Суд королевской скамьи - Леон Юрис 12 стр.


- Эйб! Разве ты не понимаешь, как я рада бывать с тобой? Может быть, когда ты увидишь меня, тебя постигнет разочарование, но пока я ничего не хочу менять. Ты не сможешь так просто отделаться от меня, да и ты не в том состоянии, чтобы тебе это удалось.

Машина Саманты описала дугу, подъезжая к входу в Линстед-холл. Тормозя, скрипнули по гравию колеса, и автомобиль остановился у небольшого дома, возведенного два столетия назад.

- Это мама и папа. А это Эйб. Сейчас вы не можете как следует разглядеть его, но на фотографиях он очень симпатичный.

- Добро пожаловать в Линстед-холл, - сказал Дэвид Линстед.

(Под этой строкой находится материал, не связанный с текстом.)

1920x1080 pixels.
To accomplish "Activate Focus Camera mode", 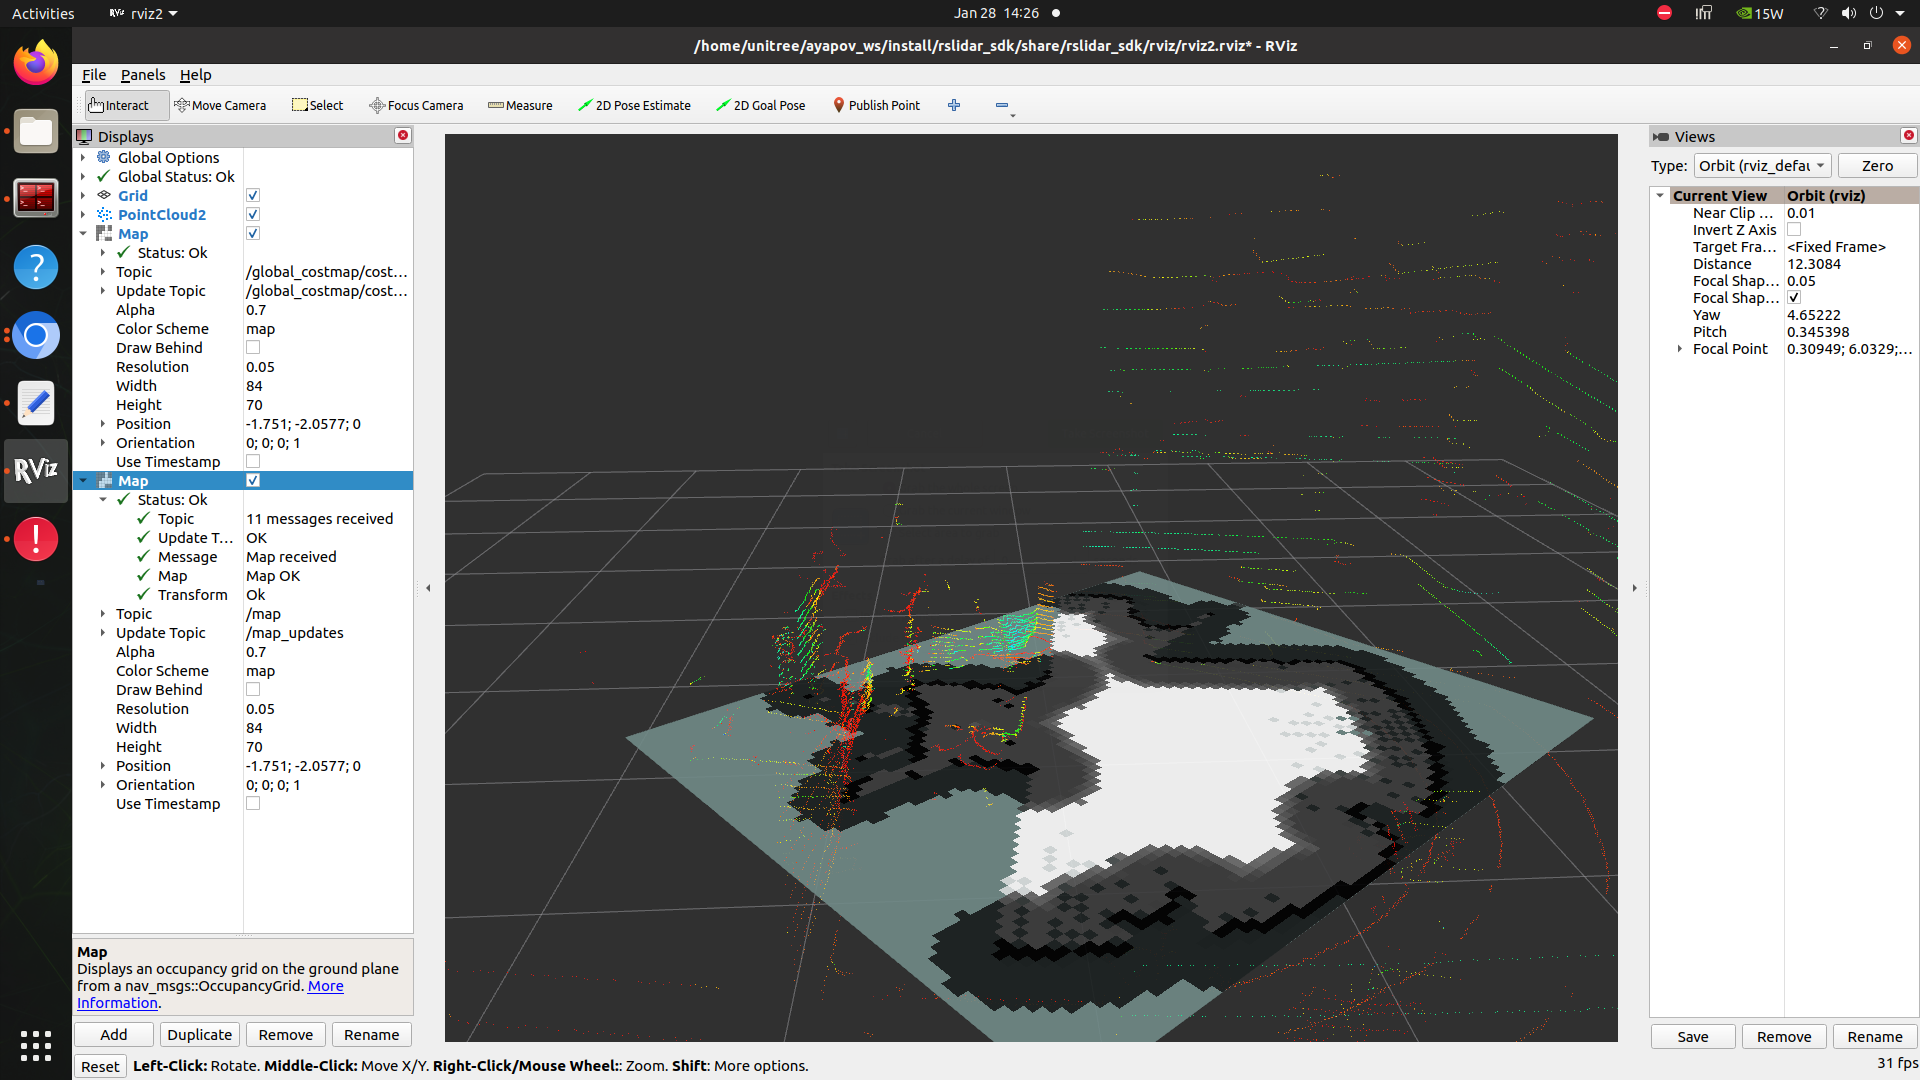I will pyautogui.click(x=416, y=105).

- Прошу прощения за свои перчатки, - ответил Эйб, имея в виду забинтованные руки.

Саманта заботливо помогла ему пробраться через лесок, и наконец они нашли удобное место на лужайке, откуда открывался вид на усадьбу, и она описывала ему то, что сейчас лежало у него перед глазами, закрытыми повязкой.

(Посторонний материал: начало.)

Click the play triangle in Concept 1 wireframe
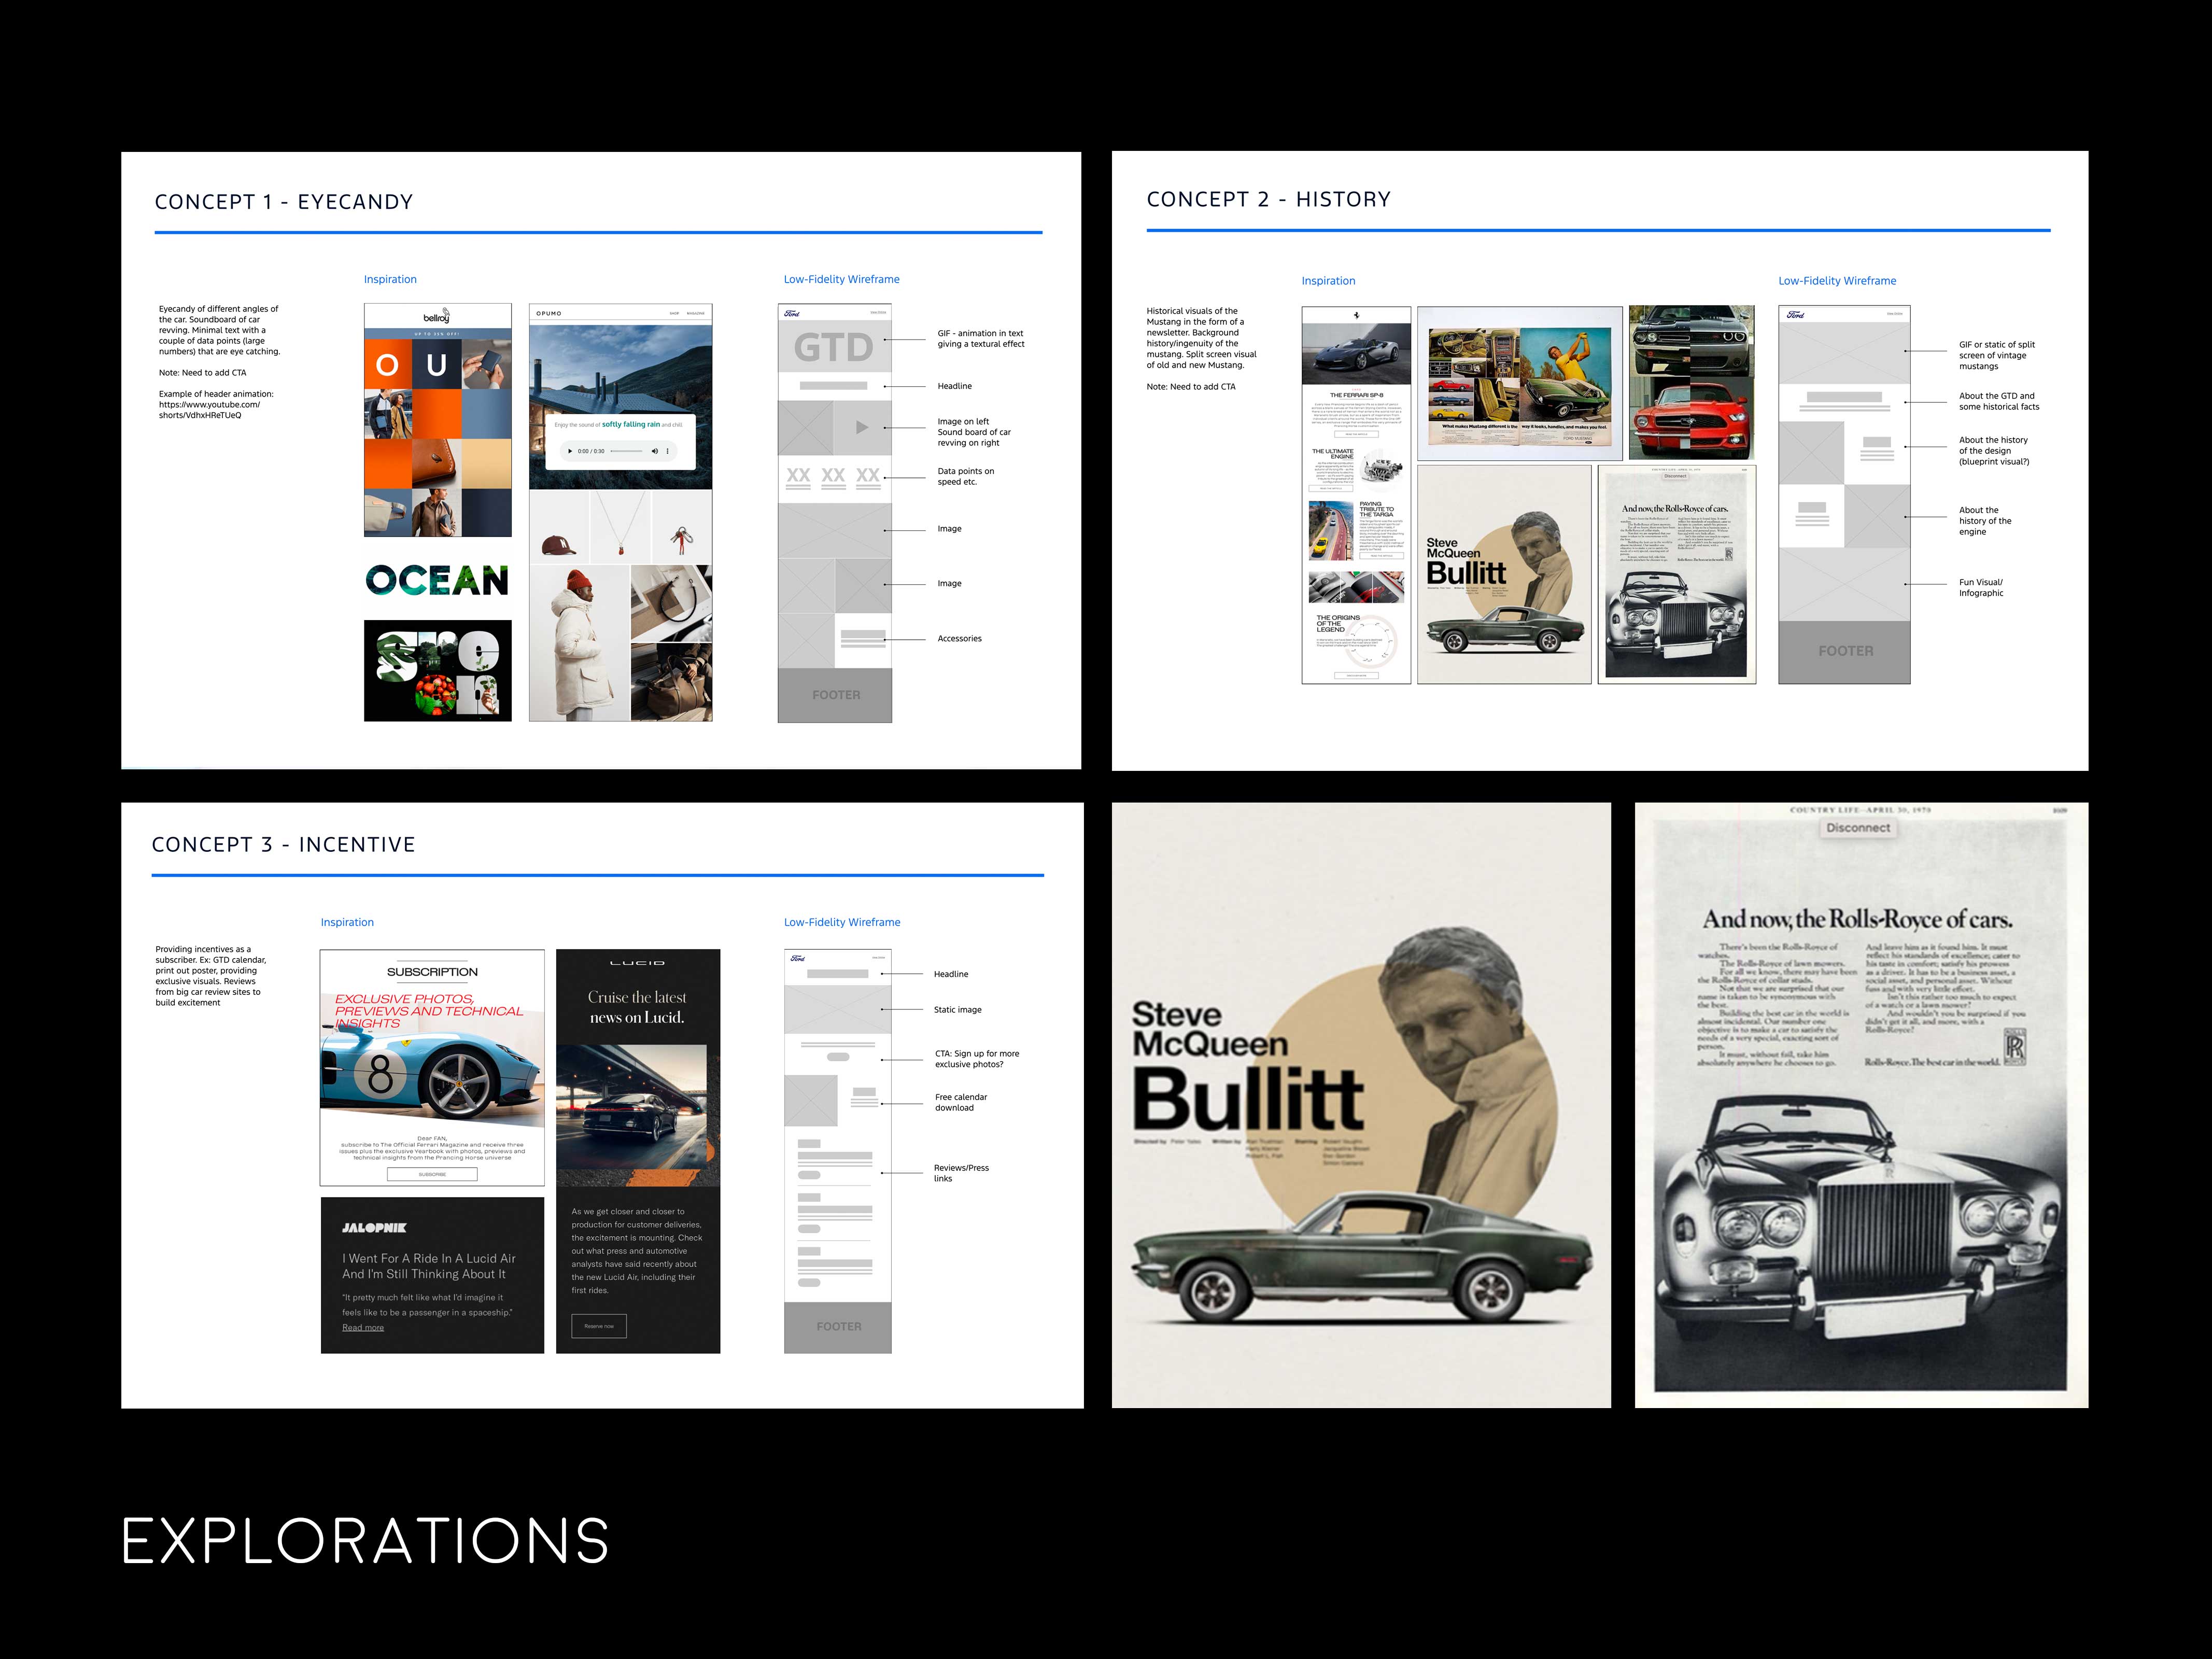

- Я чувствую запах коров, лошадей, дымка и аромат цветов. Должно быть, тут просто прекрасно. Но я не могу отличить один цветок от другого.

- Здесь растут вереск и розы и дымится тлеющий торфяник.

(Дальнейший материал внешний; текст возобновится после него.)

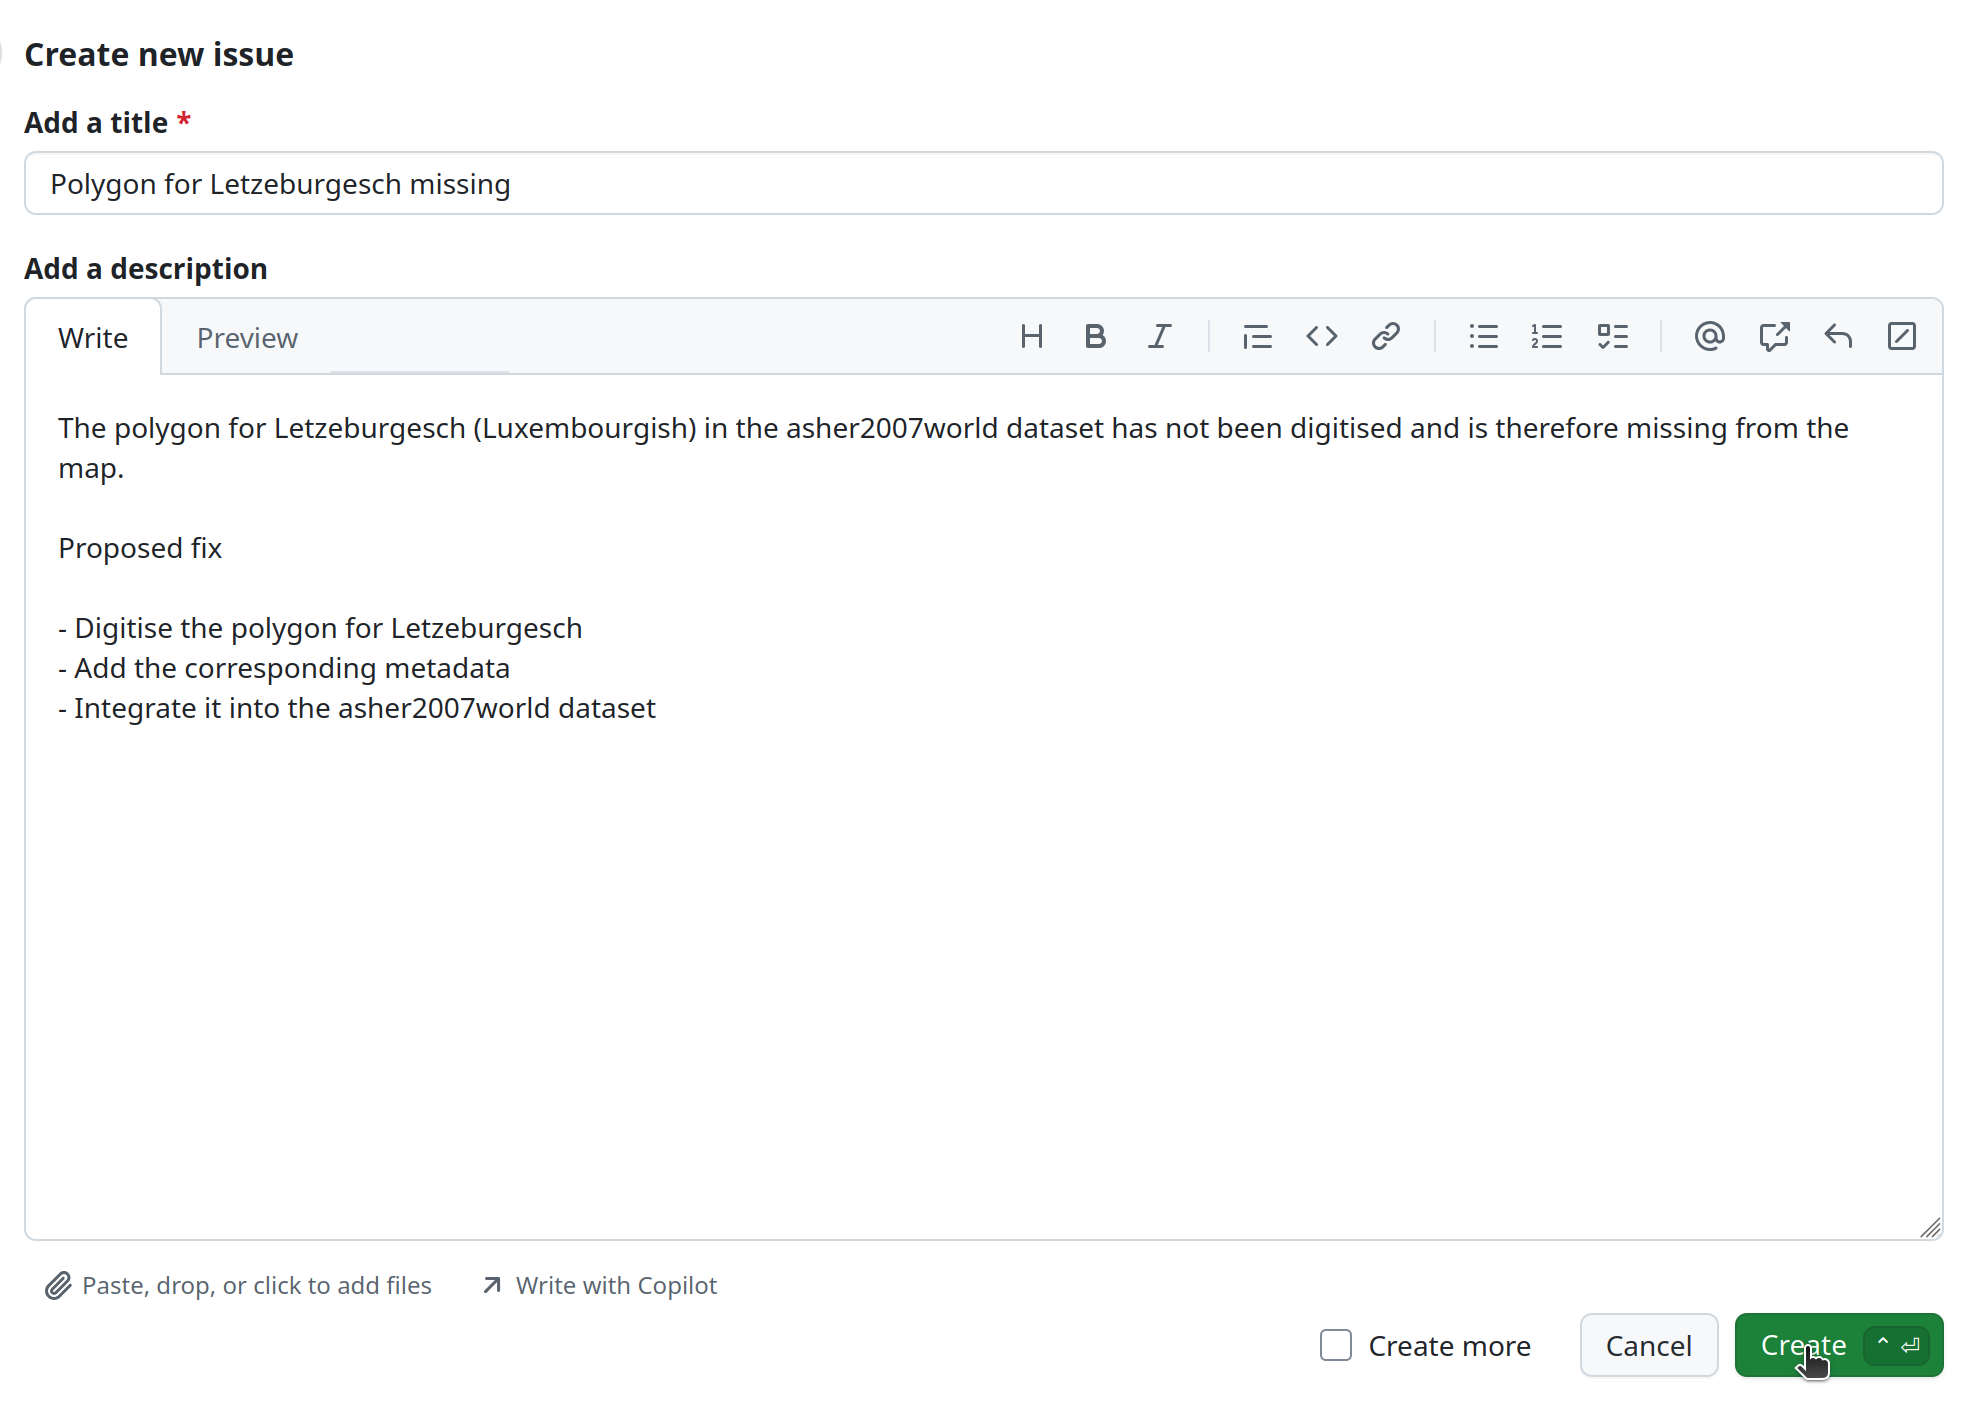
Task: Open the slash commands menu icon
Action: point(1901,337)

"Ох, Эйб! - подумала она. - Я в самом деле люблю тебя!"

Во время третьего посещения Линстед-холла семья получила радостное известие, что теперь Эйбу будет позволено на несколько часов в день снимать повязку с глаз.

Во время прогулки Саманта с трудом могла справиться с волнением. Когда вокруг темнота, все чувства обостряются. У нее изменился тон голоса, в нем появились подрагивающие нотки.

Позади остался долгий день, и Эйб устал. Из деревни приехал парень, который помог, ему вымыться в ванне и переодеться. Затем он с наслаждением вытянулся на кровати, застонав, когда случайно оперся на раненую руку. Терпение. Я смогу сам бриться, вытирать себе нос и даже читать.

И я смогу увидеть Саманту

Он услышал, как приоткрылась и закрылась дверь, и понял, что пришла Саманта.

- Надеюсь, что не разбудила тебя.

- Нет.

Кровать скрипнула, когда она села рядом.

- Нас ждет большое событие. Я имею в виду зрение. Тебе снимут бинты с глаз. Ты очень мужественно вел себя все это время.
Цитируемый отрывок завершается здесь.